A year ago, I walked into my therapist’s office for the first time. There was this darkness that loomed over me, stealing my focus, my confidence, and my heart. Even when people would praise my work, tell me I’m pretty, or say I’ll be going places, I never believed them. I’d known this darkness since I was a teenager, and there’d be moments when that darkness wouldn’t be there, but still, it always managed to creep back in, like some form of toxic love. And when I finally decided to confront it with the help of my therapist, getting rid of the Hexxus in me wasn’t an instant kill. It took a while, and I was frustrated that I wasn’t getting any better.

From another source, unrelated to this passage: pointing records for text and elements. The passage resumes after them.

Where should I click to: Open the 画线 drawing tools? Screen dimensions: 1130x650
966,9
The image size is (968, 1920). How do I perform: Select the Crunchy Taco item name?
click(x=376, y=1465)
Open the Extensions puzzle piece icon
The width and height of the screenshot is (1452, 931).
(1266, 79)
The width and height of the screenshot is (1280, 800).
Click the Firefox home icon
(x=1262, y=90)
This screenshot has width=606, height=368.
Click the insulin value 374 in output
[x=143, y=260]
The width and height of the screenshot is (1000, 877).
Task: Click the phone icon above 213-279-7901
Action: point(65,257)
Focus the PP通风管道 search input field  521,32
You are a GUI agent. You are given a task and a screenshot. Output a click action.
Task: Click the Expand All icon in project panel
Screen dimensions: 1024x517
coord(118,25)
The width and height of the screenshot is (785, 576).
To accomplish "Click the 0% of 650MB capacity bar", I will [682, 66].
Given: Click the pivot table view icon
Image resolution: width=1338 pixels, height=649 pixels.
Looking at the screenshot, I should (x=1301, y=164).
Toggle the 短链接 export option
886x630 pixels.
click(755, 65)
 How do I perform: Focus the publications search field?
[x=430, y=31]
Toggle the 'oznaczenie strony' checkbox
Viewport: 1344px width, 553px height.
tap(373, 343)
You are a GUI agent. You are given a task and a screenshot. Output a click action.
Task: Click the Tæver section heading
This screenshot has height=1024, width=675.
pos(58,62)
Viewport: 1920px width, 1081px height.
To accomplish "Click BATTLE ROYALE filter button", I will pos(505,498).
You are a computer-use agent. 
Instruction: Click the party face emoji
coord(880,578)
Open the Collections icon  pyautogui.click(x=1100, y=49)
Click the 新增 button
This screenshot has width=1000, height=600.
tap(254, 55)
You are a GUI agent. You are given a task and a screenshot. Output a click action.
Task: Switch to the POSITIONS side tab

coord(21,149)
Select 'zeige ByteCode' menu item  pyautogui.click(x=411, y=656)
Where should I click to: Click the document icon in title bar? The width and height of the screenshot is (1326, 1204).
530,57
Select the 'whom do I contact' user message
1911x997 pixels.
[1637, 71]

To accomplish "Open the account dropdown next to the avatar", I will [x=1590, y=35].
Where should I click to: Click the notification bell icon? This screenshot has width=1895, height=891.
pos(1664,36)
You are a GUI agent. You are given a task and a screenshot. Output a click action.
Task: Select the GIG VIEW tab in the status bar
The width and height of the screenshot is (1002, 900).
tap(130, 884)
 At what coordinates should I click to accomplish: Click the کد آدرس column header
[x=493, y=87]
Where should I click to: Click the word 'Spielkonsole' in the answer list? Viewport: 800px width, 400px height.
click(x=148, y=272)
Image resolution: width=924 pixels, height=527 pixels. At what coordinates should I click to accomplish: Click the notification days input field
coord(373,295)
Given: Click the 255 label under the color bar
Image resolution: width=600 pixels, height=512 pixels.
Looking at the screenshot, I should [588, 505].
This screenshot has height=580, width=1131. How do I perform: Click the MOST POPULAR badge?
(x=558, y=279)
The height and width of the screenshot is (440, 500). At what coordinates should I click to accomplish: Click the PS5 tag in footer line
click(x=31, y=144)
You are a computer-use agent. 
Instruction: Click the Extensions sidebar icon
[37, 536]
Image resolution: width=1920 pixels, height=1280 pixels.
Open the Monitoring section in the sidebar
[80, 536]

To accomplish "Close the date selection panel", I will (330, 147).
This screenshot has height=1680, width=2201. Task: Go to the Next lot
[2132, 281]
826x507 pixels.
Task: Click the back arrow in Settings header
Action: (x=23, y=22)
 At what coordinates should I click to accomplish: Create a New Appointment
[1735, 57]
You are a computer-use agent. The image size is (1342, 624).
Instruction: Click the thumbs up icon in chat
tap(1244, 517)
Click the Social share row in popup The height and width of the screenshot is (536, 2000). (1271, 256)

The darkness was a constant companion, even when my therapist put me on antidepressants. My focus got better; I was able to drawing again. But deep down, I still didn’t feel complete. After months of psychotherapy, I was put on mood stabilizers, and I sought another doctor for a second opinion about my condition. He’d told me the same thing my therapist told me. He just added vitamins to my diet (because I don’t get enough sun in this sunny country), and had me start cognitive behavioral therapy (CBT).
Over time, I found myself getting more and more confident in myself. I felt my heart beating fast for my greatest convictions. I was finally believing in the things I can do.
I’ve been waking up happier, often times from vivid dreams I could remember in detail throughout the day. I set myself up with quarterly goals for the year (and fulfilled 2 out of 4 for Q1). I completed the first draft of my second YA novel on mental health six days before my self-imposed deadline. My desk (a sad folding table that will have to do until I can afford an actual desk) is covered in paper and ink from all the commissions I’ve taken over the past month. And with Billboard Philippines ceasing operations, I’ve begun searching for a new day job.
I won’t be seeing my therapist for a while, and that’s a good thing. It means I’m getting better. My confidence is stronger. My depression has waned.